Article 55E8S Intel, NSF Invest $9 Million in Machine Learning for Wireless Networks Projects

Intel, NSF Invest $9 Million in Machine Learning for Wireless Networks Projects

by
Fahmida Y Rashid
from IEEE Spectrum on (#55E8S)

Intel and the National Science Foundation (NSF) have awarded a three-year grant to a research team for research on delivering distributed machine learning computations over wireless edge networks to enable a broad range of new wireless applications. The team is a joint group from the University of Southern California (USC) and the University of California, Berkeley. The award was part of Intel's and the NSF's Machine Learning for Wireless Networking Systems effort, a multi-university research program to accelerate fundamental, broad-based research" on developing wireless-specific machine learning techniques which can be applied to new wireless systems and architecture design.
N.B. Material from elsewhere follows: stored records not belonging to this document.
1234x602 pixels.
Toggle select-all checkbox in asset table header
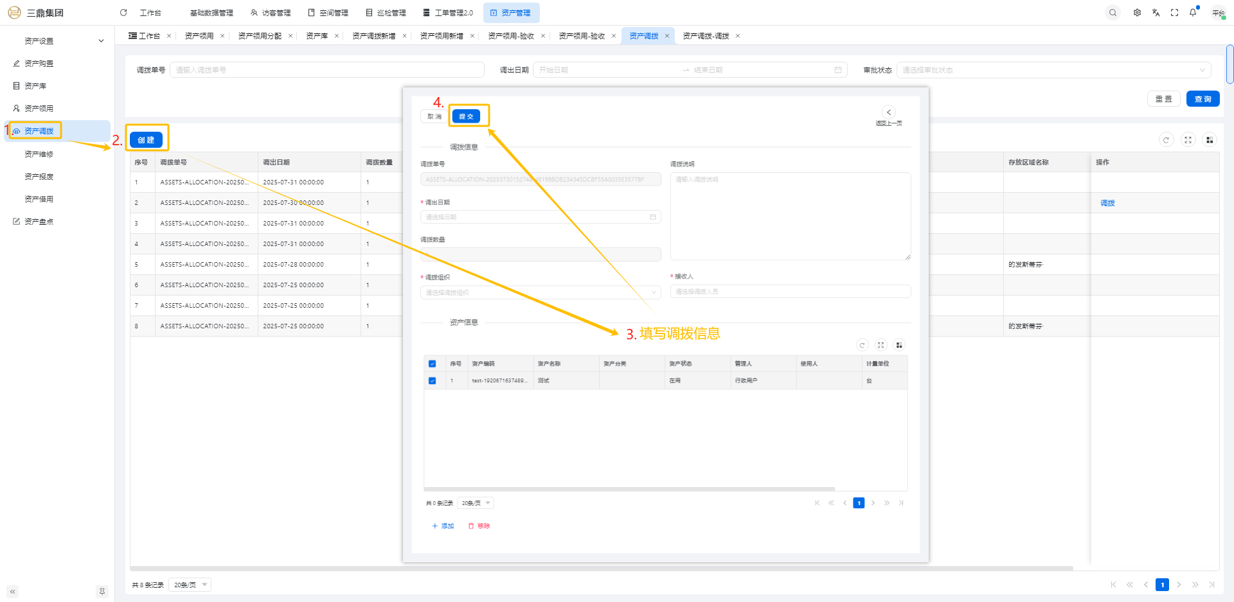click(x=432, y=364)
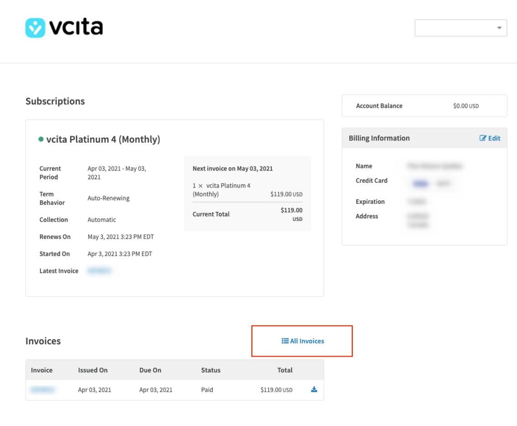Click the Next invoice on May 03 summary
Image resolution: width=517 pixels, height=426 pixels.
233,168
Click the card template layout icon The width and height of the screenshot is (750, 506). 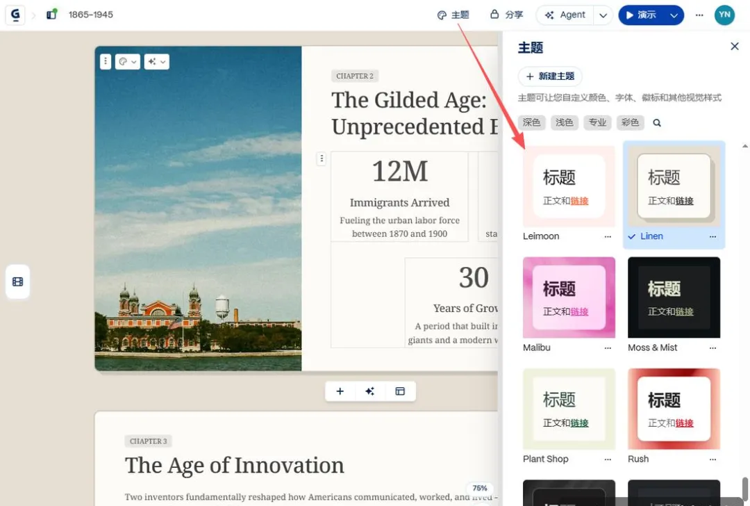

Machine learning can hopefully manage the size and complexity of next-generation wireless networks. Intel and the NSF focused on efforts to harness discoveries in machine learning to design new algorithms, schemes, and communication protocols to handle density, latency, and throughput demands of complex networks. In total, US $9,000,000 has been awarded to 15 research teams.

The USC and UC Berkeley team will focus on enhanced federated learning over wireless communications. Federated learning refers to performing machine learning securely across all the data collected by hundreds of millions of devices in a large network. Specifically, the team will be researching how to apply federated learning to devices at the edge of the network, which don't have much in the way of computational resources. The team is led by Salman Avestimehr, a professor in USC's electrical and computer engineering department, and Kannan Ramshandran, a professor in UC Berkeley's electrical engineering and computer science department.

AI [artificial intelligence] and machine learning has been used in a variety of fields. Why not use it to design better wireless networks?" Avestimehr said.

Many apps and services that use machine learning-such as image processing or transaction history analysis-complete their computations in the cloud because very few devices can handle the heavy workload alone. Demand for these kinds of advanced connected services and devices is expected to grow as 5G networks become more available.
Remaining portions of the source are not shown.